La mano de Jesús García, relato de un testigo presencial del hecho
17 de mayo de 2024
Por Antonio María Elizondo
“…tenía la cara destrozada, quemada y llena de tierra. El cuerpo, aunque completo, semejaba un muñeco de trapo con las piernas y brazos descoyuntados”.
Aquella mano enguantada que jaló la palanca del regulador con un gesto heroico y altruista, es un símbolo. En su decisión se refleja la marca de una raza llena de vigor.
En su serenidad el estoicismo de quienes saben que el momento presente es quizá el mejor que se vive. Y en la constancia de su empuje, el empuje mismo de las tradiciones cristalizadas en los cinco dedos de trabajador, conscientes de un destino y de un deber. La tarde pudo ser gris, pero no su ánimo. Ante la responsabilidad de ferrocarrilero y hombre, nada significaba el temor a la muerte.
Pocas hazañas tan desinteresadas como la suya. El manómetro de la máquina destrozada marcaba ciento cuarenta libras. La presión del corazón del maquinista deshecho no puede medirse, aunque la imaginemos. La memoria del héroe de Nacozari nos está exigiendo el pequeño sacrificio diario, para compensar su eterno holocausto. Aquella mano. Aquella mano enguantada que jaló la palanca ¡Ninguna dinamita destruye a hombres como Jesús García!

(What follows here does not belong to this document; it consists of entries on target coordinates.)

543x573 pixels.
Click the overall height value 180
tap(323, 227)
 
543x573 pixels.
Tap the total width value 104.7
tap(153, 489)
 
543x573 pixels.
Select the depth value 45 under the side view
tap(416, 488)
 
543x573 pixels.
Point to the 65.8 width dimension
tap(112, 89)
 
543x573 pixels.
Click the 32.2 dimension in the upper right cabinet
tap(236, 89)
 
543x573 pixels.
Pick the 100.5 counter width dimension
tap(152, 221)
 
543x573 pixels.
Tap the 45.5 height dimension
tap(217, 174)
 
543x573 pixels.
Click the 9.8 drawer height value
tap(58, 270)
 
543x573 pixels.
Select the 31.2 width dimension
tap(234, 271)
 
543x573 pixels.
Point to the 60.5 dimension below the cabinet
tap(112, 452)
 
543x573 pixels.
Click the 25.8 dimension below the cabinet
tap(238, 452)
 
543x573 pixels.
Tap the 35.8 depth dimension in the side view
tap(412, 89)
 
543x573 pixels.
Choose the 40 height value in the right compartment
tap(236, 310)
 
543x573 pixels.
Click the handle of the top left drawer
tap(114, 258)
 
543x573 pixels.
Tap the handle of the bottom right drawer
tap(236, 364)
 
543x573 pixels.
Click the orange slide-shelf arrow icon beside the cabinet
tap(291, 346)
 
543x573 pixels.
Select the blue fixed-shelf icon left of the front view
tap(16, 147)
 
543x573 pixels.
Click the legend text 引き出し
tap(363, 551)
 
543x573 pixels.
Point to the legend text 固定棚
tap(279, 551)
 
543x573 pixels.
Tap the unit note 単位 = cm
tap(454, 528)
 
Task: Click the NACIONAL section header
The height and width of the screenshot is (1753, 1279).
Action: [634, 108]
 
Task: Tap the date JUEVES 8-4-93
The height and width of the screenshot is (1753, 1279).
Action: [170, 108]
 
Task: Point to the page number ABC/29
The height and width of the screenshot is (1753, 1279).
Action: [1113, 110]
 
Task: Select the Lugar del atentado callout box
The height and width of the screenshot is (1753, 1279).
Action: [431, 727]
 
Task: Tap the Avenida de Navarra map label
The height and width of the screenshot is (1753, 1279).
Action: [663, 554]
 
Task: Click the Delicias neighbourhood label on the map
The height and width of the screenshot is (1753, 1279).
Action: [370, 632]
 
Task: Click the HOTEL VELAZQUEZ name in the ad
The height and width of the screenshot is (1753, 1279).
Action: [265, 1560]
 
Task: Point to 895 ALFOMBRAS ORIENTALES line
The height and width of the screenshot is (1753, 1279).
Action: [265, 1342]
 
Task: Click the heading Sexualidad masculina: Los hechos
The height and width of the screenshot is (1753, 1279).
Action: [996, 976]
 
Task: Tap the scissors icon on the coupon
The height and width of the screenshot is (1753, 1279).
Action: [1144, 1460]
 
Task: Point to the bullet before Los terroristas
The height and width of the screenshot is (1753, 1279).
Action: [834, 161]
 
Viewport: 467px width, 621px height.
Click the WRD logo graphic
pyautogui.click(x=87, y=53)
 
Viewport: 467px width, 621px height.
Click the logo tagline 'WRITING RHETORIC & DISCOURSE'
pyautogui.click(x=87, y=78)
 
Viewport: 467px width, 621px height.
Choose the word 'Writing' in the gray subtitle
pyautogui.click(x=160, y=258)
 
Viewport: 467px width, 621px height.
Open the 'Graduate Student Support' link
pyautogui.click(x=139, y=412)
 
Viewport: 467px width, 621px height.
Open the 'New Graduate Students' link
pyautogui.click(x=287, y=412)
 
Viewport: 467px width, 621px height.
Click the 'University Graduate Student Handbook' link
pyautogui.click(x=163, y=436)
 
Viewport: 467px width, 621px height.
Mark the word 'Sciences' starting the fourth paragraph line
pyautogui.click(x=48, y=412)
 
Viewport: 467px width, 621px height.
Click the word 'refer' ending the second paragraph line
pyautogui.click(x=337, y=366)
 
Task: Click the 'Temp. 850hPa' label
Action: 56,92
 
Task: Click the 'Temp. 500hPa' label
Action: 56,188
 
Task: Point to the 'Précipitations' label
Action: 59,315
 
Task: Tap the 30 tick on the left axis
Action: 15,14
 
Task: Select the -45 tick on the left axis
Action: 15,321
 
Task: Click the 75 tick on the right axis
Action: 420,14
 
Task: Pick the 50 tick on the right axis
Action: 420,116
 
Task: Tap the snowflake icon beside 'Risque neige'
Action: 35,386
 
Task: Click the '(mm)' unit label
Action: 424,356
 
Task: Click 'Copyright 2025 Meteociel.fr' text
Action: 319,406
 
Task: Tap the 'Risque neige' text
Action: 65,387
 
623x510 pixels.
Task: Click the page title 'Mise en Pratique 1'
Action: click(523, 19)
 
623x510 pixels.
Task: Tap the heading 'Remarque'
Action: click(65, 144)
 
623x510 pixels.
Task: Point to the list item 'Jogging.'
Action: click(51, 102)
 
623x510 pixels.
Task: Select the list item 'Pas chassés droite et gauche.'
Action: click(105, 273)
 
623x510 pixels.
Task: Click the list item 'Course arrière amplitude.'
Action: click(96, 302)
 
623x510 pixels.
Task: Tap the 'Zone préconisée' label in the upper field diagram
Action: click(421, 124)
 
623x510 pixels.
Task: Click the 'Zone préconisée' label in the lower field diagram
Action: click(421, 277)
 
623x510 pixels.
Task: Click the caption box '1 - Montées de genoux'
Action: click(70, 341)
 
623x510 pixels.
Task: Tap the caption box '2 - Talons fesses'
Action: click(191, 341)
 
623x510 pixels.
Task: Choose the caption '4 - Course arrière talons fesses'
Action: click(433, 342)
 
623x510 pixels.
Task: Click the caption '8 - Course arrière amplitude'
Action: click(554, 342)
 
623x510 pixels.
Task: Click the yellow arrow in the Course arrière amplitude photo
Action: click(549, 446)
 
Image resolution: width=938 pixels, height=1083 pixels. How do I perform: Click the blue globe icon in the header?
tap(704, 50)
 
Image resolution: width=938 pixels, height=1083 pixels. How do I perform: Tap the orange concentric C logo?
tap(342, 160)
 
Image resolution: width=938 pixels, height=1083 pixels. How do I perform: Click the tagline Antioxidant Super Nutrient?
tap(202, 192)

En junio de 1906, llegue a Nacozari, Sonora, para trabajar en el taller mecánico de The Moctezuma Copper Company y del Ferrocarril de Nacozari, que corre de Agua Prieta al pueblo de su nombre y tiene una extensión de vía de ciento veinticuatro kilómetros. Allí conocí a Jesús García.
Nacozari está situado en el cañón del mismo nombre, en terreno muy quebrado, con extensión de un kilómetro cuadrado aproximadamente. La plaza principal y el jardín formaban el centro, y en torno de ellos se levantaban los principales edificios, como la tienda de raya y sus bodegas, el hotel Nacozari, la comisaría, una casa de huéspedes y como tres manzanas de casas de ladrillo con pequeñas habitaciones agrupadas alrededor de este núcleo urbano, el caserío que forma la población.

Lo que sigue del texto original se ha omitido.